The NHL has yet to say whether or not it will discipline Dermott for his defiant display of allyship on Saturday.

Travis Dermott doesn't seem too worried about a silly little ban. (Photo via X/@trentl14)
Travis Dermott doesn't seem too worried about a silly little ban. (Photo via X/@trentl14)

Arizona Coyotes defenseman Travis Dermott wrapped Pride Tape around the top of his stick on Saturday, becoming the first player to openly challenge the NHL’s controversial ban.

Trent Leith first noticed Pride Tape on Dermott’s stick during the Coyotes’ 2-1 win against the Anaheim Ducks.

The NHL told The Athletic's Ian Mendes it "will review it in due course" when asked if the Coyotes blueliner will face any discipline for defying the league's new, murky rule.

One of the founders of Pride Tape, Kristopher Wells, told Front Office Sports' A.J. Perez that Dermott reached out to the company and place an order right when the ban was reported prior to the season.

"We will happily send Pride Tape to any other NHL player that wants to join Travis and visibly demonstrate their allyship," Wells added.

Jeff McLean, another one of Pride Tape's co-founders, told The Athletic on Saturday that Dermott ordered additional rolls of last week, with the intention of donning it regularly this season.

"It means everything. It’s so incredibly powerful," McLean said of Dermott's decision to defy the controversial ban. "With tape not being allowed on the ice for warmups, we know from history how important these visual messages are. It just takes one person to do something powerful."

Brian Burke — former NHL GM and one of hockey's most outspoken LGBTQ+ advocates — also lauded Dermott for the move.

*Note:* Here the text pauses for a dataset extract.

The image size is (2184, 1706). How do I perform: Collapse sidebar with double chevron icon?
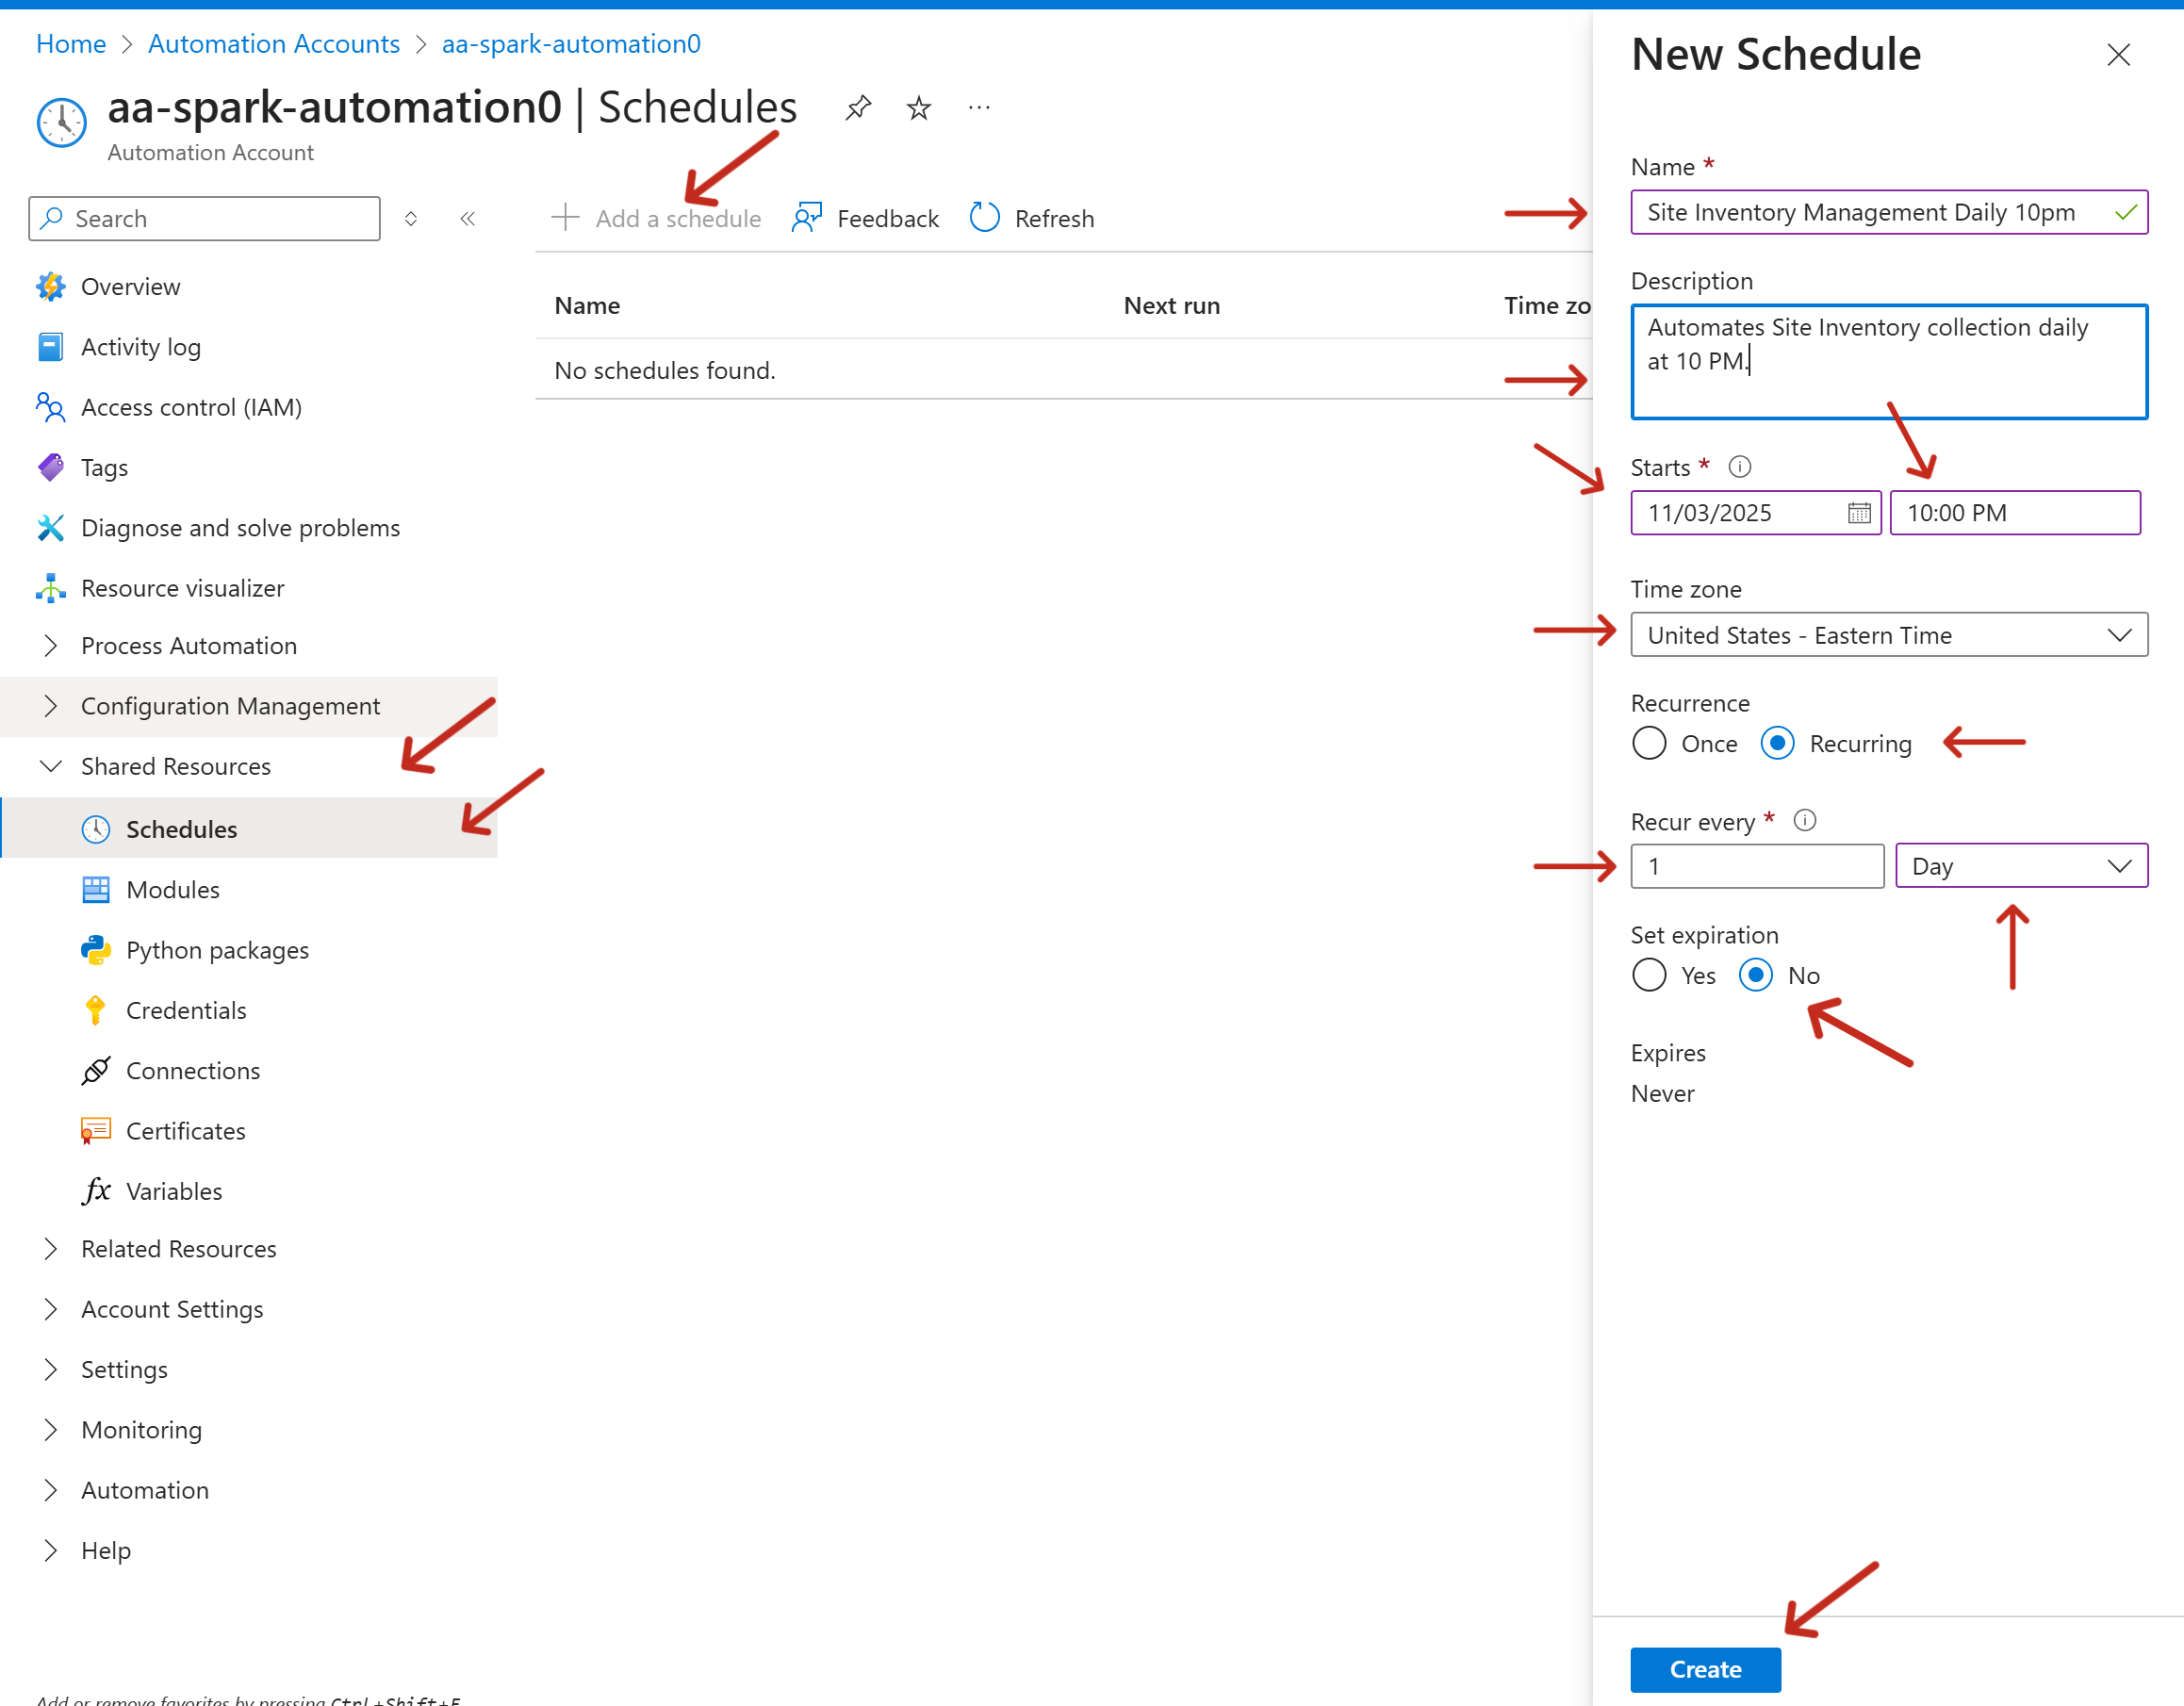pos(467,218)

"Travis continues to be a courageous leader in LGBTQ+ allyship," Burke wrote on social platform X (formerly Twitter). "I hope other players follow his example." Burke wrote.

Last season, seven NHL players decided not to wear Pride Night jerseys, prompting the league to drop all themed warm-up uniforms for 2023-24 before specifically banning Pride Tape in a strange corresponding move.

Connor McDavid and a slew of other NHL players expressed disappointment in the move, yet there was also a common theme of the decision being out of their control. Considering how often hockey players are expected to fall in line, many wondered if anyone would risk a fine or some other consequence by using Pride Tape.

Dermott began, at least, to answer that on Saturday.